Rise in daily average of MinT usage during Feburary and March 2024

Code

mint_spike = query("""
WITH base AS (
    SELECT
        MONTH(translation_start_time) AS month,
        MONTHNAME(translation_start_time) AS month_name,
        target_wiki_db AS wiki_db,
        COUNT(DISTINCT target_revision_id) AS article_count
    FROM
        mt_logs
    WHERE
        mt_service = 'MinT'
    GROUP BY
        month,
        month_name,
        wiki_db
),

ranked AS (
    SELECT
        *,
        ROW_NUMBER() OVER (
            PARTITION BY month
            ORDER BY article_count DESC
        ) AS rank
    FROM
        base
    WHERE
        article_count > 50
        AND month <= 4
)

SELECT * 
FROM ranked 
WHERE rank <= 3 
ORDER BY month, rank
""", True)

Code

mint_spike_tbl = (
    gt.GT(mint_spike, groupname_col='month_name', rowname_col='wiki_db')
    .tab_header('Top Wikis using MinT', 'Jan to Apr 2024')
    .cols_hide(['month', 'rank'])
    .data_color('article_count', palette='Greens')
    .cols_label(article_count='Total articles translated')
    .opt_stylize()
)

mint_spike_tbl

	Total articles translated
Top Wikis using MinT
Jan to Apr 2024
January
ffwiki	250
kiwiki	80
minwiki	51
February
hawiki	2369
igwiki	1624
satwiki	362
March
hawiki	1541
urwiki	1114
igwiki	934
April
hawiki	413
uzwiki	332
urwiki	270

Note

The source of increase in average number of daily translations using MinT between February and March 2024 was from increased activity on Hausa, Urdu and Santali Wikipedias - likely due some article creation/translation campaign. For all these language, the default translation service from English is MinT.

Spike in daily translations during 24-26 June 2024

Code

spikes = {
    'Google': ['2024-03-06', '2024-03-07', '2024-06-25', '2024-06-26', '2024-06-27'],
    'Apertium': ['2024-05-11'],
    'MinT': ['2024-06-25', '2024-06-26', '2024-06-27'],
    'Yandex': ['2024-06-25', '2024-06-26', '2024-06-27'],
}

Code

june2024_spike = query("""
WITH base AS (
    SELECT
         target_wiki_db,
         mt_service,
         COUNT(DISTINCT target_revision_id) AS article_count
    FROM 
        mt_logs
    WHERE
        translation_start_time IN ('2024-06-25', '2024-06-26', '2024-06-27')
    GROUP BY
         translation_start_time,
         target_wiki_db,
         mt_service
    ORDER BY
        article_count DESC
),

ranked AS (
    SELECT
        *,
        ROW_NUMBER() OVER (
            PARTITION BY mt_service
            ORDER BY article_count DESC
        ) AS rank
    FROM
        base
)

SELECT
    target_wiki_db AS Wikipedia,
    mt_service AS Service,
    article_count AS '# Articles'
FROM
    ranked
WHERE
    rank = 1
    AND article_count > 25
ORDER BY
    article_count DESC
""", True)

june2024_spike_tbl = (
    gt.GT(june2024_spike)
    .tab_header('Source of spike in MT usage', 'during 24-26 June 2024')
)

june2024_spike_tbl

Wikipedia	Service	# Articles
Source of spike in MT usage
during 24-26 June 2024
uzwiki	MinT	2814
uzwiki	Google	1681
uzwiki	Yandex	88
uzwiki	scratch	82
euwiki	Elia	32

Note

The spike was caused due to increased activity on Uzbek Wikipedia, possibly due to a campaign.
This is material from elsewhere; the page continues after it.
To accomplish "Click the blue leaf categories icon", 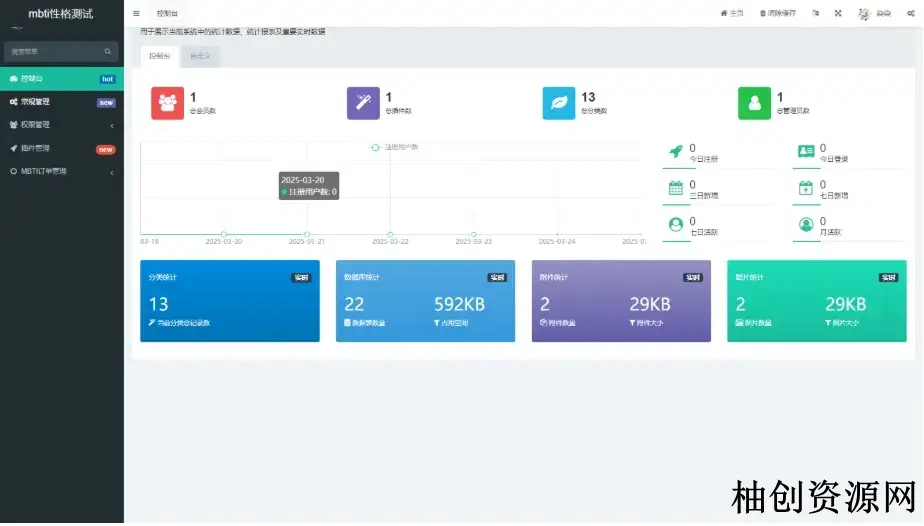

We can also observe this on Wikistats. During the period, MinT was the most used service, which is also the default service when translating from English to Uzbek.

Code

mt_daily_agg = (
    mt_daily
    .groupby('mt_service')
    .agg(
        avg_daily=('n_translations', np.mean),
        median_daily=('n_translations', np.median)
    )
    .sort_values('avg_daily', ascending=False)
)

mt_daily_agg_tbl = (
    gt
    .GT(mt_daily_agg.reset_index(), rowname_col='mt_service')
    .tab_header('Number of daily translations by service', period_label)
    .fmt_number(decimals=0)
    .cols_label(
        avg_daily='Average',
        median_daily='Median'
    )
    .opt_stylize()
)

mt_daily_agg_tbl

	Average	Median
Number of daily translations by service
January to September 2024
Google	686	626
MinT	156	118
scratch	66	58
Apertium	23	21
Yandex	19	17
Elia	14	12
LingoCloud	1	1

Summary

On average, ~960 articles are translated and published daily using the Content Translation daily.
Compared to 2023, the median number of daily translations:
- using Google reduced from 669 to 626 (6% decrease).
- using MinT increased from 48 to 118 (145% increase).
- for other services, the change is not more than 1-2%.

Usage by language pair

The number and percentage of publications by each machine translation service at each language pair (i.e., source language and target language) were reviewed. Due to the large combination of language pairs, the data was saved to a Google Spreadsheet to easily filter and identify the percentage of publications by language pair for each machine translation service.

Code

mt_by_langpair = query(f"""
WITH base AS (
    SELECT
        source_language,
        target_language,
        mt_service,
        COUNT(DISTINCT translation_id) AS n_translations
    FROM 
        mt_logs
    WHERE
        translation_start_time >= '{start_date}' 
        AND translation_start_time <= '{end_date}'
        AND mt_service != 'undefined'
    GROUP BY
        source_language,
        target_language,
        mt_service
    ORDER BY
        source_language,
        target_language,
        n_translations
)

SELECT
    *,
    n_translations / SUM(n_translations) OVER (PARTITION BY source_language, target_language) AS pct_translations
FROM
    base
""", True)

Code

mt_by_langpair.to_csv('~/git/machine-translation-service-usage-analysis/data_gathering/secrets/mt_usage_langpair.tsv', sep='\t', index=False)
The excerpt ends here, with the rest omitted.